- _EXERCISE_: All of the data needs to be printed again, exactly as written.

====

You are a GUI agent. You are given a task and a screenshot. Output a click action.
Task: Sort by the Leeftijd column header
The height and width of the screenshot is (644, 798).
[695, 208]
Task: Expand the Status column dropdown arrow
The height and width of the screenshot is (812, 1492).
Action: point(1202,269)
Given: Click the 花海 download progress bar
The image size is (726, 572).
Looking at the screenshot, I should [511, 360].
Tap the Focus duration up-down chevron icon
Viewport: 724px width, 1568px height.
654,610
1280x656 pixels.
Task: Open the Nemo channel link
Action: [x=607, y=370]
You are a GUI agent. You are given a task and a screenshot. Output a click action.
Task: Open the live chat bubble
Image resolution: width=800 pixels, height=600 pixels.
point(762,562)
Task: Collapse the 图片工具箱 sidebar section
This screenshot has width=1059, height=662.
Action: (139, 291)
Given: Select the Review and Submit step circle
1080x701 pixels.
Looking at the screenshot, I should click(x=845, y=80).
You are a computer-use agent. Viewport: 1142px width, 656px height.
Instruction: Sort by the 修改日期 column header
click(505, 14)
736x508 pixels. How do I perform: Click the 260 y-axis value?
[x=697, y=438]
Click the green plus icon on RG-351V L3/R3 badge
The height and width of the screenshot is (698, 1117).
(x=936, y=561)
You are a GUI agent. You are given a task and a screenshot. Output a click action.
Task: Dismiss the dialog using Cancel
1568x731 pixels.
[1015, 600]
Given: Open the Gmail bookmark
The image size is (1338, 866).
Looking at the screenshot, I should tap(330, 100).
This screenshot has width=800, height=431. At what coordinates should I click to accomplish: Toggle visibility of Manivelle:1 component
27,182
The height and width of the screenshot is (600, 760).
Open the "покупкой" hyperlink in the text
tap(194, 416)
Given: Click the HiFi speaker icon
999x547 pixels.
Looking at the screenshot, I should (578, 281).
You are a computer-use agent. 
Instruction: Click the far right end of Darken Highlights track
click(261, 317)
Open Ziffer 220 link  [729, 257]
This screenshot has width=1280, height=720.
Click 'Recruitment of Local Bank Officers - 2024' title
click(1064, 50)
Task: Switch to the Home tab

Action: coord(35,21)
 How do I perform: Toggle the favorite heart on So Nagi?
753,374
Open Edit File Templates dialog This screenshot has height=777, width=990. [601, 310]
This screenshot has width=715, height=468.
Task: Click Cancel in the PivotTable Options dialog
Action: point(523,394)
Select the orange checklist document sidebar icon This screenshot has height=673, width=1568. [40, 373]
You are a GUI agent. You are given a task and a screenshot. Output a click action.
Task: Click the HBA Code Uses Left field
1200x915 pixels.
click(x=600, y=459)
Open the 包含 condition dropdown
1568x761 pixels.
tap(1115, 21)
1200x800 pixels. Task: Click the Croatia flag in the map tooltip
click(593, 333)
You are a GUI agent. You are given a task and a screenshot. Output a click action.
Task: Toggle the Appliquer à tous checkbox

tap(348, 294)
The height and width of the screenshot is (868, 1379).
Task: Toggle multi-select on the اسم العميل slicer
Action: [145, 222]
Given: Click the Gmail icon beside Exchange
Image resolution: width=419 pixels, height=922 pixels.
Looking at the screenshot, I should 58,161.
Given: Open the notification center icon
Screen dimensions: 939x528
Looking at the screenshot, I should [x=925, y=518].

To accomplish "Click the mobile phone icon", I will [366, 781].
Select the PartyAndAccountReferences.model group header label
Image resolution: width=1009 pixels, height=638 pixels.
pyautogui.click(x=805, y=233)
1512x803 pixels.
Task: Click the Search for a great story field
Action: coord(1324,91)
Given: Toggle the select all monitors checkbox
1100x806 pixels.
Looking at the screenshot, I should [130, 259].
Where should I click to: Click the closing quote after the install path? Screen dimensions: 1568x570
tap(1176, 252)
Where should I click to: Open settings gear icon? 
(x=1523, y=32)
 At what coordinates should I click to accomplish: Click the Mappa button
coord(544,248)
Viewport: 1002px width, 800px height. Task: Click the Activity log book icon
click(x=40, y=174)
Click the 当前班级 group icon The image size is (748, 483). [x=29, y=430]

====

- _RESULT OF THIS TASK_:
You are a GUI agent. You are given a task and a screenshot. Output a click action.
Task: Sort by the Leeftijd column header
The height and width of the screenshot is (644, 798).
[695, 208]
Task: Expand the Status column dropdown arrow
The height and width of the screenshot is (812, 1492).
Action: point(1202,269)
Given: Click the 花海 download progress bar
The image size is (726, 572).
Looking at the screenshot, I should [511, 360].
Tap the Focus duration up-down chevron icon
Viewport: 724px width, 1568px height.
654,610
1280x656 pixels.
Task: Open the Nemo channel link
Action: [x=607, y=370]
You are a GUI agent. You are given a task and a screenshot. Output a click action.
Task: Open the live chat bubble
Image resolution: width=800 pixels, height=600 pixels.
point(762,562)
Task: Collapse the 图片工具箱 sidebar section
This screenshot has width=1059, height=662.
Action: (139, 291)
Given: Select the Review and Submit step circle
1080x701 pixels.
Looking at the screenshot, I should click(x=845, y=80).
You are a computer-use agent. Viewport: 1142px width, 656px height.
Instruction: Sort by the 修改日期 column header
click(505, 14)
736x508 pixels. How do I perform: Click the 260 y-axis value?
[x=697, y=438]
Click the green plus icon on RG-351V L3/R3 badge
The height and width of the screenshot is (698, 1117).
(x=936, y=561)
You are a GUI agent. You are given a task and a screenshot. Output a click action.
Task: Dismiss the dialog using Cancel
1568x731 pixels.
[1015, 600]
Given: Open the Gmail bookmark
The image size is (1338, 866).
Looking at the screenshot, I should tap(330, 100).
This screenshot has width=800, height=431. At what coordinates should I click to accomplish: Toggle visibility of Manivelle:1 component
27,182
The height and width of the screenshot is (600, 760).
Open the "покупкой" hyperlink in the text
tap(194, 416)
Given: Click the HiFi speaker icon
999x547 pixels.
Looking at the screenshot, I should (578, 281).
You are a computer-use agent. 
Instruction: Click the far right end of Darken Highlights track
click(261, 317)
Open Ziffer 220 link  [729, 257]
This screenshot has width=1280, height=720.
Click 'Recruitment of Local Bank Officers - 2024' title
click(1064, 50)
Task: Switch to the Home tab

Action: coord(35,21)
 How do I perform: Toggle the favorite heart on So Nagi?
753,374
Open Edit File Templates dialog This screenshot has height=777, width=990. [601, 310]
This screenshot has width=715, height=468.
Task: Click Cancel in the PivotTable Options dialog
Action: point(523,394)
Select the orange checklist document sidebar icon This screenshot has height=673, width=1568. [40, 373]
You are a GUI agent. You are given a task and a screenshot. Output a click action.
Task: Click the HBA Code Uses Left field
1200x915 pixels.
click(x=600, y=459)
Open the 包含 condition dropdown
1568x761 pixels.
tap(1115, 21)
1200x800 pixels. Task: Click the Croatia flag in the map tooltip
click(593, 333)
You are a GUI agent. You are given a task and a screenshot. Output a click action.
Task: Toggle the Appliquer à tous checkbox

tap(348, 294)
The height and width of the screenshot is (868, 1379).
Task: Toggle multi-select on the اسم العميل slicer
Action: [145, 222]
Given: Click the Gmail icon beside Exchange
Image resolution: width=419 pixels, height=922 pixels.
Looking at the screenshot, I should 58,161.
Given: Open the notification center icon
Screen dimensions: 939x528
Looking at the screenshot, I should [x=925, y=518].

To accomplish "Click the mobile phone icon", I will [366, 781].
Select the PartyAndAccountReferences.model group header label
Image resolution: width=1009 pixels, height=638 pixels.
pyautogui.click(x=805, y=233)
1512x803 pixels.
Task: Click the Search for a great story field
Action: coord(1324,91)
Given: Toggle the select all monitors checkbox
1100x806 pixels.
Looking at the screenshot, I should [130, 259].
Where should I click to: Click the closing quote after the install path? Screen dimensions: 1568x570
tap(1176, 252)
Where should I click to: Open settings gear icon? 
(x=1523, y=32)
 At what coordinates should I click to accomplish: Click the Mappa button
coord(544,248)
Viewport: 1002px width, 800px height. Task: Click the Activity log book icon
click(x=40, y=174)
Click the 当前班级 group icon The image size is (748, 483). [x=29, y=430]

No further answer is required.